Work item: Given the material below, output exactly the lines from the line with "Task: Open the CART link" to the line with "480x480 pixels.", both ends included, and no other lines.
==== Given data ====
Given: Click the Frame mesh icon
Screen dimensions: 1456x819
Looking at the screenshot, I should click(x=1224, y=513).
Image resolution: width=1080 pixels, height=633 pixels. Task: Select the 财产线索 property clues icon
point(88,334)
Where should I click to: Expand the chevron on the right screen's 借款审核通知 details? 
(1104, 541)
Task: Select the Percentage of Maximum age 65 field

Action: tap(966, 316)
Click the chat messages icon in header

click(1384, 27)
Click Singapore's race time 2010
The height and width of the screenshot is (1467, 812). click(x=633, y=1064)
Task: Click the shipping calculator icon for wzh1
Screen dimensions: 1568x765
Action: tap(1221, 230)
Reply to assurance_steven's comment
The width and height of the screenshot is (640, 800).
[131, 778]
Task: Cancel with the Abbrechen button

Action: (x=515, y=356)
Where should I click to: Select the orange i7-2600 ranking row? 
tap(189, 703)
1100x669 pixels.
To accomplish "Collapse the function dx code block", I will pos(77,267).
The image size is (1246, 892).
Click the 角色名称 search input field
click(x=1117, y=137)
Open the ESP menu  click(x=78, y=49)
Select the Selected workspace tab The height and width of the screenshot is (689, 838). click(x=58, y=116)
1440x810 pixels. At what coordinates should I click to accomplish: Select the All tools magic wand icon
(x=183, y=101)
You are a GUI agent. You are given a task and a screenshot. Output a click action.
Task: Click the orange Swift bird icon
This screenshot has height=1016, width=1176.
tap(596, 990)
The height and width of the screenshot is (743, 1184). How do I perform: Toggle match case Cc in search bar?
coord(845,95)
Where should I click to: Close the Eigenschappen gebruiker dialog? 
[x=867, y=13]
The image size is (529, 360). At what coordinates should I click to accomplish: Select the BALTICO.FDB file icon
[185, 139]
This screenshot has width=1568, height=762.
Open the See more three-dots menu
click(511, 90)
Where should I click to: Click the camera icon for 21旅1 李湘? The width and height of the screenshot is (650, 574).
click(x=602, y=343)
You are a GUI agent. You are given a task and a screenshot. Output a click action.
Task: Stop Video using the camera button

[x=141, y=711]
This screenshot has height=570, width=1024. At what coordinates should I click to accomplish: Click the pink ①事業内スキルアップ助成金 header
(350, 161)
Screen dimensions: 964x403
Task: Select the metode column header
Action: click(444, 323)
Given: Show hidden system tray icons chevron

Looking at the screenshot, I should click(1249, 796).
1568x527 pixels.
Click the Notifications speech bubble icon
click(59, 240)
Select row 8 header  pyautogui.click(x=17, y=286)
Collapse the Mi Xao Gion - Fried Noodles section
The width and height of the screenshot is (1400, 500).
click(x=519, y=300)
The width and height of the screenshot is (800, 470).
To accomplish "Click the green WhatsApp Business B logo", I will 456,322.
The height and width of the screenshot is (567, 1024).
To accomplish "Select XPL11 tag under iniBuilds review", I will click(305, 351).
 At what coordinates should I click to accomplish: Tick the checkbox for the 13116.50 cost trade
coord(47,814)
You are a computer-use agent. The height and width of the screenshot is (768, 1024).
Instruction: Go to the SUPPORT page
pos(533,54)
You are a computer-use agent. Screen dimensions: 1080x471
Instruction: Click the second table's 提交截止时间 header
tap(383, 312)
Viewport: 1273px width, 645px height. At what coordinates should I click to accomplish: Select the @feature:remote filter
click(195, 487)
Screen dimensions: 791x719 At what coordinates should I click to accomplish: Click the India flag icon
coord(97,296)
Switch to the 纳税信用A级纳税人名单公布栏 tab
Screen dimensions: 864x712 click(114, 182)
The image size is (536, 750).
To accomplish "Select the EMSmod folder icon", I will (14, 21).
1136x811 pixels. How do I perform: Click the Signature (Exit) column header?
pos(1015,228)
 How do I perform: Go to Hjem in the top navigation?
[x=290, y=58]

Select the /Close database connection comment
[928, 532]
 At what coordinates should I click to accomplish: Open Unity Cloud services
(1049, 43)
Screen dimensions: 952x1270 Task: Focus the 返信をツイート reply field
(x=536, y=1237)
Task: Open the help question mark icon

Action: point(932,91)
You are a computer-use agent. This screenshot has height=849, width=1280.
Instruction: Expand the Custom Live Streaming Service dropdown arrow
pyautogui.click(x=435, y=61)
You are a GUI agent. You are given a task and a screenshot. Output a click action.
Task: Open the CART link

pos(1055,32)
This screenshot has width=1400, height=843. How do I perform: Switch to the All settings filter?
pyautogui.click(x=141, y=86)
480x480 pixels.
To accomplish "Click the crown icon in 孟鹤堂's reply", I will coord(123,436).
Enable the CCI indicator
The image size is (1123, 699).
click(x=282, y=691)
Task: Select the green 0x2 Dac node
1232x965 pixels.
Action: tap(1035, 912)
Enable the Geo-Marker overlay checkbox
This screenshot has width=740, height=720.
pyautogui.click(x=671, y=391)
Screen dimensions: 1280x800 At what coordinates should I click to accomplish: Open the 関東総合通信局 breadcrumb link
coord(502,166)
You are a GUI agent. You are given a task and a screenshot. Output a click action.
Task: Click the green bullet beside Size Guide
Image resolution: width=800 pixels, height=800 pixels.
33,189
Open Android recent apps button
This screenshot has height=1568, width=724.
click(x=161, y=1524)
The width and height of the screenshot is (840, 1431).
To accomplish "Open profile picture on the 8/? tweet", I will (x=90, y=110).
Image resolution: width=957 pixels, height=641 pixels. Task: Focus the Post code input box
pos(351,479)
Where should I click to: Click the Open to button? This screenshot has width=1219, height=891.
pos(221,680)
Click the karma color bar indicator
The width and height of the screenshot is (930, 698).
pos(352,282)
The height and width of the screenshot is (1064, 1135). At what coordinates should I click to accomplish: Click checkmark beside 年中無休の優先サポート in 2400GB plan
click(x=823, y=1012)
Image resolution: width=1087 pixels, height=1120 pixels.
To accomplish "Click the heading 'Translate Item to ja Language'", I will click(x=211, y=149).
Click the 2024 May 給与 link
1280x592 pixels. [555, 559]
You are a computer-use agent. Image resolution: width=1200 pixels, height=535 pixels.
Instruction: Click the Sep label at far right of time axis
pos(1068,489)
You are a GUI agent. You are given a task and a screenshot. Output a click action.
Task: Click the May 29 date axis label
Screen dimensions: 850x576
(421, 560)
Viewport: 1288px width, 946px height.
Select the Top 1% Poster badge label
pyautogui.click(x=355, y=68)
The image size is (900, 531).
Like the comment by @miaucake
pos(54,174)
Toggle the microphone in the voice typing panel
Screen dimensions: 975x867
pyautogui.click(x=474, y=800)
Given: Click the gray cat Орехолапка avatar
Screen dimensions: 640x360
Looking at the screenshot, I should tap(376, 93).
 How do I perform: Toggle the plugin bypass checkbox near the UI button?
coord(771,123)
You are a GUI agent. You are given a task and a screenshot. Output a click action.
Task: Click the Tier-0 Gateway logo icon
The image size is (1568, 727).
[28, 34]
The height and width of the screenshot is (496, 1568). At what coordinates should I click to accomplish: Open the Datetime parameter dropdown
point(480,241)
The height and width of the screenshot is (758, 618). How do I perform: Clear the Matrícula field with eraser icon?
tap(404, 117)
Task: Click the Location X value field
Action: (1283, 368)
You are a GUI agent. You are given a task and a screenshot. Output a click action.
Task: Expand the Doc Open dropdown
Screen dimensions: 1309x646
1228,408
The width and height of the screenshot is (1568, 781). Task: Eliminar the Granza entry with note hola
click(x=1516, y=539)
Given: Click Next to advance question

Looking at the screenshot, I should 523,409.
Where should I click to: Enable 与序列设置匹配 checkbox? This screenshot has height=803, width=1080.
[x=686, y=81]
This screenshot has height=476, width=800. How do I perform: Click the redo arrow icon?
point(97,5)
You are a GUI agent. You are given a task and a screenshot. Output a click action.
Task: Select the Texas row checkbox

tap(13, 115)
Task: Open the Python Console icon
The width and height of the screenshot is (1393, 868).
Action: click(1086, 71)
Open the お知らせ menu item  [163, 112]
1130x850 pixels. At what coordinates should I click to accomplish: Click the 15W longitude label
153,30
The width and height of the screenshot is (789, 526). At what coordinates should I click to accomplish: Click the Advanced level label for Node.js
====
Result of this task:
Task: Open the CART link

pos(1055,32)
This screenshot has width=1400, height=843. How do I perform: Switch to the All settings filter?
pyautogui.click(x=141, y=86)
480x480 pixels.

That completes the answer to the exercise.